Carbonate apatite nanoparticles carry siRNA(s) targeting growth factor receptor genes egfr1 and erbb2 to regress mouse breast tumor

Figures & data

Table 1. siRNAs used in this study.

Name	Target sequence	Targeted gene	Validation cell line	% Knock down
Allstars negative control siRNA	Proprietary	Proprietary	N/A	–
Allstars negative siRNA AF 488 (3′)	Proprietary	Proprietary	N/A	–
Hs_EGFR_10	TACGAATATTAAACACTTCAA	egfr1	HeLa	80
Hs_ERBB2_14	AACAAAGAAATCTTAGACGAA	erbb2	MCF7	92
Hs_IGF1R_1	ATGGAGAATAATCCAGTCCTA	igf1r	N/A	N/A

Table 2. Enhancement of cytotoxicity (%) due to complexation using 1 nM of siRNA(s) against GFR genes with NPs in MCF-7 cells. The enhancement values for NPs-siRNA(s) were compared to NPs (to confirm the effect of siRNA entrapment into complex structure).

siRNA against	% of cytotoxicity enhancement
egfr1	12.03 ± 1.8
erbb2	5.6 ± 0.5
igf1r	5.47 ± 2.8
egfr1; erbb2	25.67 ± 4.72
egfr1; igf1r	4.48 ± 3.5
erbb2; igf1r	0
egfr1; erbb2; igf1r	7.49 ± 4.9

%  in cytotoxicity enhancement =CV_NPs-CV_NPs-siRNA. Data were represented as mean ± SD for triplicate samples. ‘0’ denotes ‘no effect’.
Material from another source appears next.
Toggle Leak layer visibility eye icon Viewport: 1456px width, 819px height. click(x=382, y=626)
Figure 1. (a) Size of NPs and binding interaction of negative siRNA with NPs formed with different conc. of CaCl₂. NPs were formed with 1–7 mM of exogenous CaCl₂ and 5 nM of AF488 negative control siRNA. (b) Cellular uptake of NPs-bound fluorescent negative siRNA. MCF-7 cells were treated with (i, ii) media (untreated), (iii, iv) NPs, (v, vi) free siRNA, and (vii, viii) NPs-siRNA formed with 3 mM of CaCl₂ and 10 nM AF488 negative control siRNA. Photos were captured at 40× magnification. Upper panel-light images, bottom panel-fluorescent images. Bar indicates 20 µm scale. (c) Fluorescence intensity of intracellular components. MCF-7 cells were treated with NPs, free siRNA, and NPs-siRNA formed with 3 mM of CaCl₂ and 10 nM AF488 negative control siRNA. After 6 h, fluorescence intensity of cell lysates was measured. Values are represented for duplicate samples: *p < .05 compared to NPs treatment.
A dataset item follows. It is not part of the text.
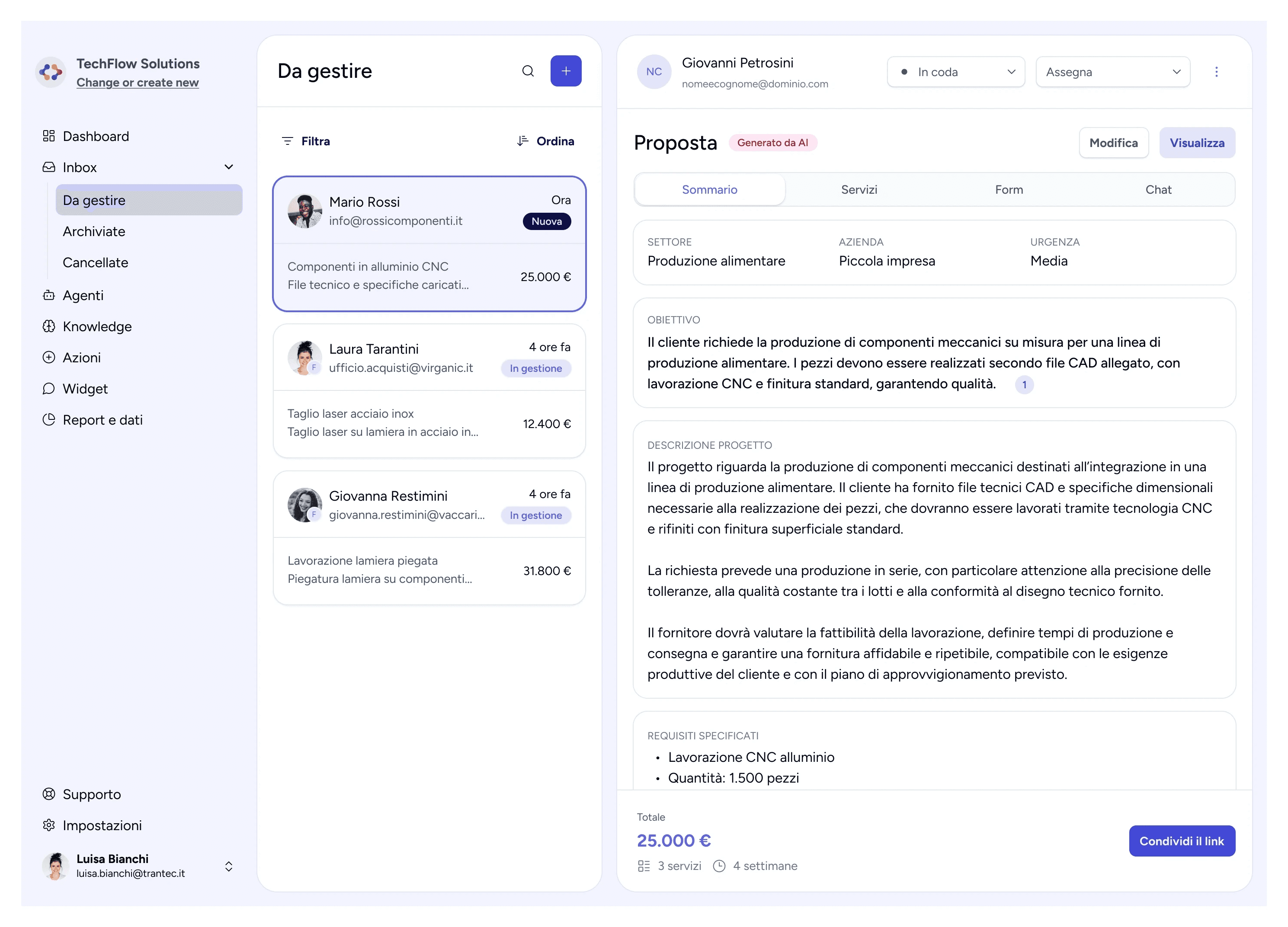Go to the Azioni section
The width and height of the screenshot is (1288, 927).
point(81,358)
Figure 2. Effect of NPs-loaded siRNA against single gene on viability of MCF-7 cells. Cells were treated with media (untreated), NPs, and NPs-siRNA (1 nM) formed with 3 mM CaCl₂. Values are represented as % of cell viability compared to untreated cells for triplicate samples. (a) NPs-negative siRNA and siRNA against; (b) egfr1; (c) erbb2; and (d) igf1r gene was used. *p < .05 compared to NPs treatment.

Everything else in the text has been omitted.